An Open Letter to Nature May 13, 2003

A Functional Pseudogene?: An Open Letter to Nature


by Michael Behe

Sir-

As a public skeptic of the ability of Darwinian processes to account for complex cellular systems and a proponent of the hypothesis of intelligent design, (1) I often encounter a rebuttal that can be paraphrased as “no designer would have done it that way.” A classic example is the backwards wiring of the vertebrate eye. (2) If no intelligent designer would have done it that way, the reasoning goes, then a blind, purposeless mechanism must be responsible, with natural selection being the prime candidate.

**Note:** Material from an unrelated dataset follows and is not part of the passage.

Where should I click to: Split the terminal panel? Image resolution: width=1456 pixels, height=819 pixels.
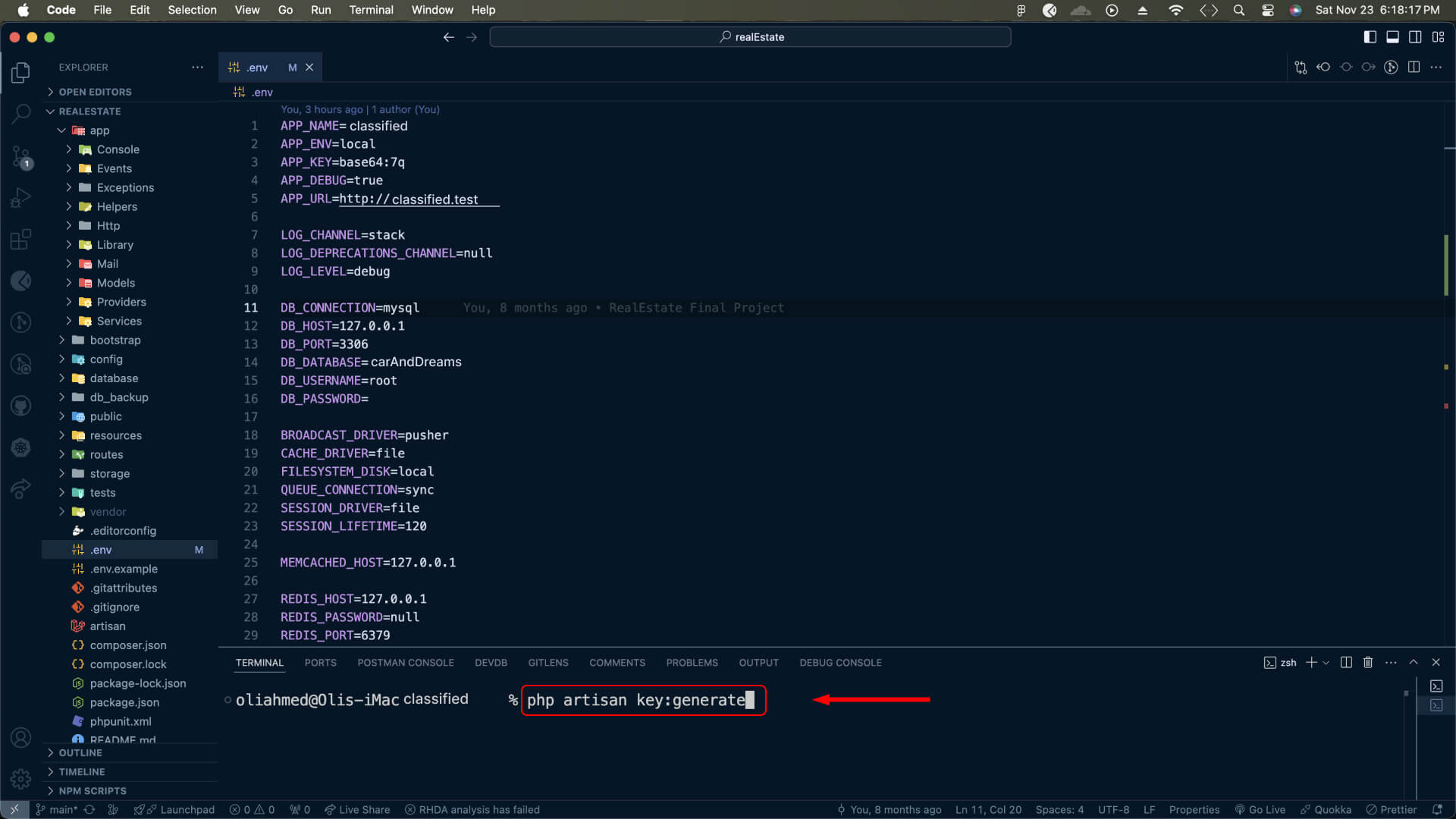[x=1346, y=662]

This is a negative argument, reaching its conclusion in favor of the sufficiency of unintelligent processes by ruling out intelligence, which depends critically on our ability to differentiate useless from functional features. That ability has been severely called into question by the recent work of Hirotsune et al. (3)

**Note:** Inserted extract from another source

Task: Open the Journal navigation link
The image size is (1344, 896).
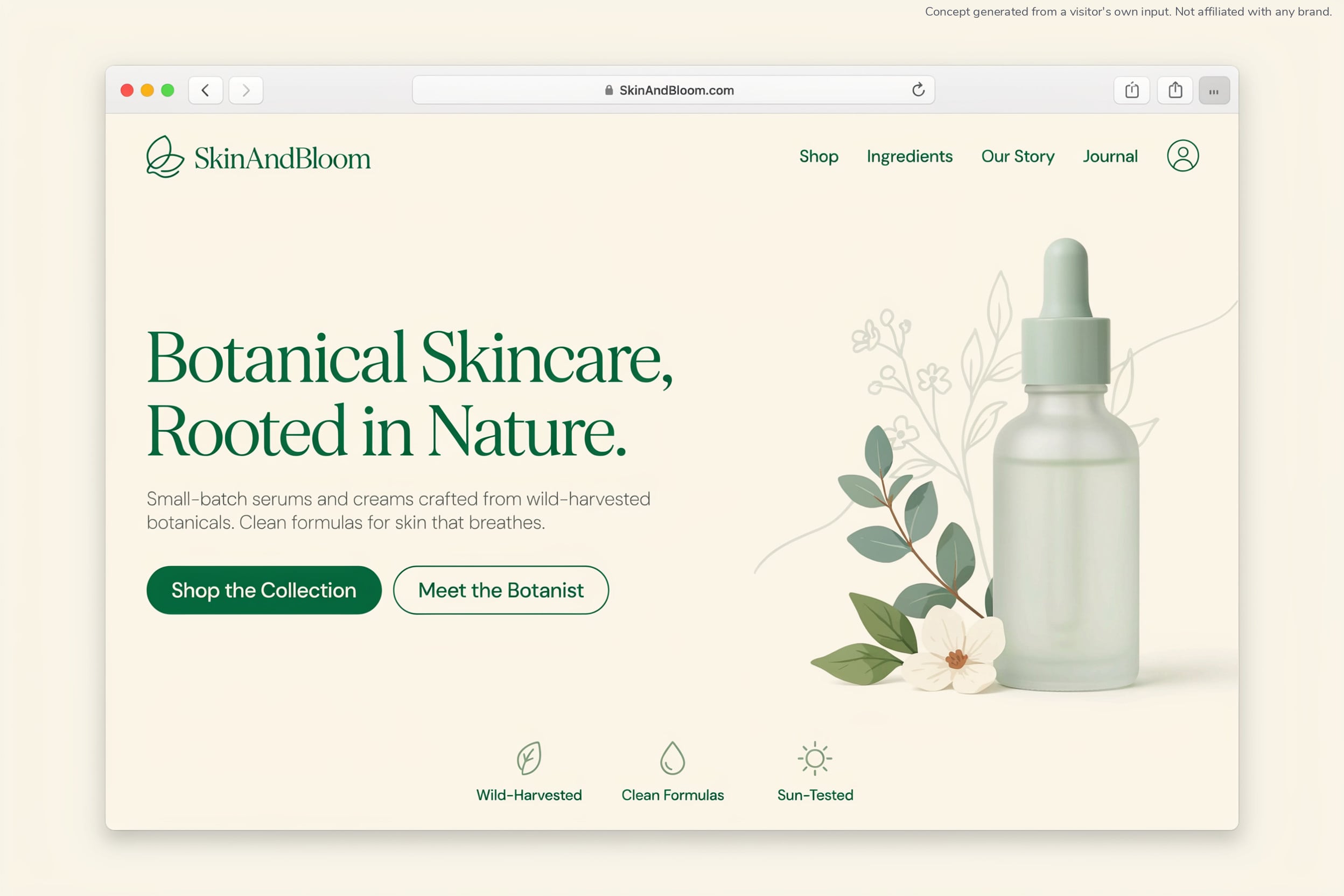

The modern molecular example of poor design is pseudogenes. Why litter a genome with useless, broken copies of functional genes? It looks just like the aftermath of a blind, wasteful process. No designer would have done it that way.(2) Yet Hirotsune et al (3) show that at least one pseudogene has a function. If at least some pseudogenes have unsuspected functions, however, might not other biological features that strike us as odd also have functions we have not yet discovered? Might even the backwards wiring of the vertebrate eye serve some useful purpose?

The peril of negative arguments is that they may rest on our lack of knowledge, rather than on positive results. The contention that unintelligent processes can account for complex biological functions should, to the extent possible, be supported by positive results, rather than by intuitions of what no designer would do. Hirotsune et al’s (3) work has forcefully shown that our intuitions about what is functionless in biology are not to be trusted.

Sincerely, Michael J. Behe

1. Behe,M.J. Darwin's Black Box: The biochemical challenge to evolution. The Free Press, New York (1996).
2. Miller,K.R. "Life's Grand Design". Technology Review 97, 24-32 (1994).
3. Hirotsune,S. et al. "An expressed pseudogene regulates the messenger-RNA stability of its homologous coding gene."Nature 423, 91-96 (2003).